Gene duplication and paleopolyploidy in soybean and the implications for whole genome sequencing
1 Department of Agronomy, Purdue University, West Lafayette, IN 47907, USA
2 Purdue Genetics Program, Purdue University, West Lafayette, IN 47907, USA
3 Department of Chemistry and Biochemistry, University of Oklahoma, Norman, OK 73019, USA
4 USDA-ARS, Corn Insect and Crop Genetics Research Unit, and Department of Agronomy, Iowa State University, Ames, IA 50011, USA
5 USDA-ARS-MSA Genomics Laboratory, Stoneville, MS 38776, USA
BMC Genomics 2007, 8:330 doi:10.1186/1471-2164-8-330Published: 19 September 2007
Soybean, Glycine max (L.) Merr., is a well documented paleopolyploid. What remains relatively under characterized is the level of sequence identity in retained homeologous regions of the genome. Recently, the Department of Energy Joint Genome Institute and United States Department of Agriculture jointly announced the sequencing of the soybean genome. One of the initial concerns is to what extent sequence identity in homeologous regions would have on whole genome shotgun sequence assembly.
Seventeen BACs representing ~2.03 Mb were sequenced as representative potential homeologous regions from the soybean genome. Genetic mapping of each BAC shows that 11 of the 20 chromosomes are represented. Sequence comparisons between homeologous BACs shows that the soybean genome is a mosaic of retained paleopolyploid regions. Some regions appear to be highly conserved while other regions have diverged significantly. Large-scale "batch" reassembly of all 17 BACs combined showed that even the most homeologous BACs with upwards of 95% sequence identity resolve into their respective homeologous sequences.
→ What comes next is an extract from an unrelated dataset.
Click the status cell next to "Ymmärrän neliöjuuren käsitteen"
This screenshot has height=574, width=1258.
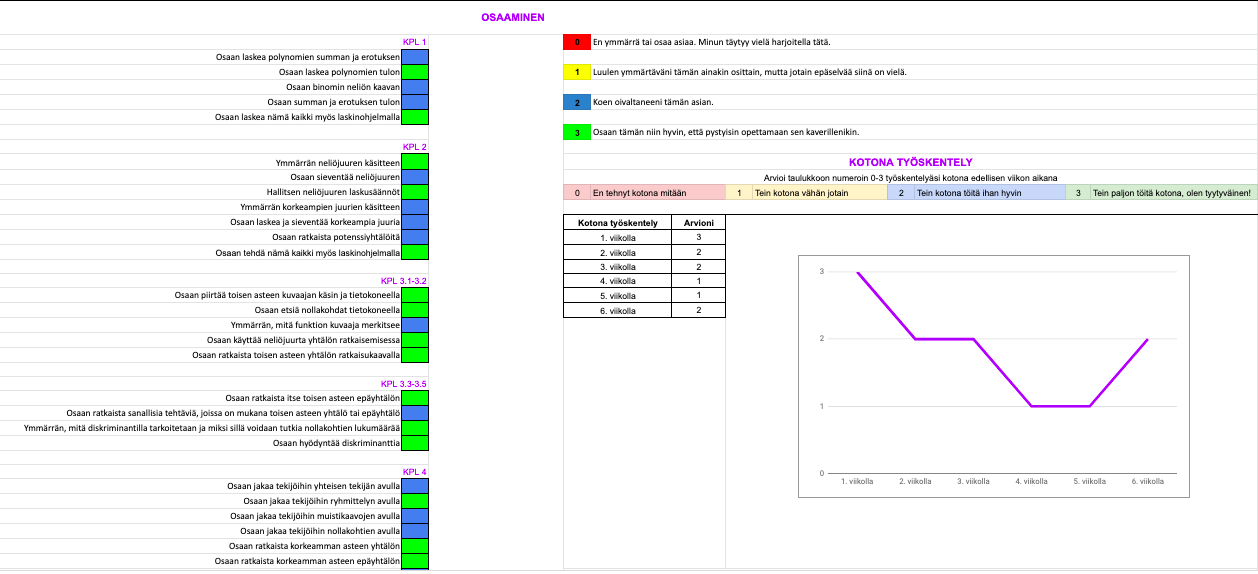[x=414, y=162]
Potential assembly errors were generated by tandemly duplicated pentatricopeptide repeat containing genes and long simple sequence repeats. Analysis of a whole-genome shotgun assembly of 80,000 randomly chosen JGI-DOE sequence traces reveals some new soybean-specific repeat sequences.
This analysis investigated both the structure of the paleopolyploid soybean genome and the potential effects retained homeology will have on assembling the whole genome shotgun sequence. Based upon these results, homeologous regions similar to those characterized here will not cause major assembly issues.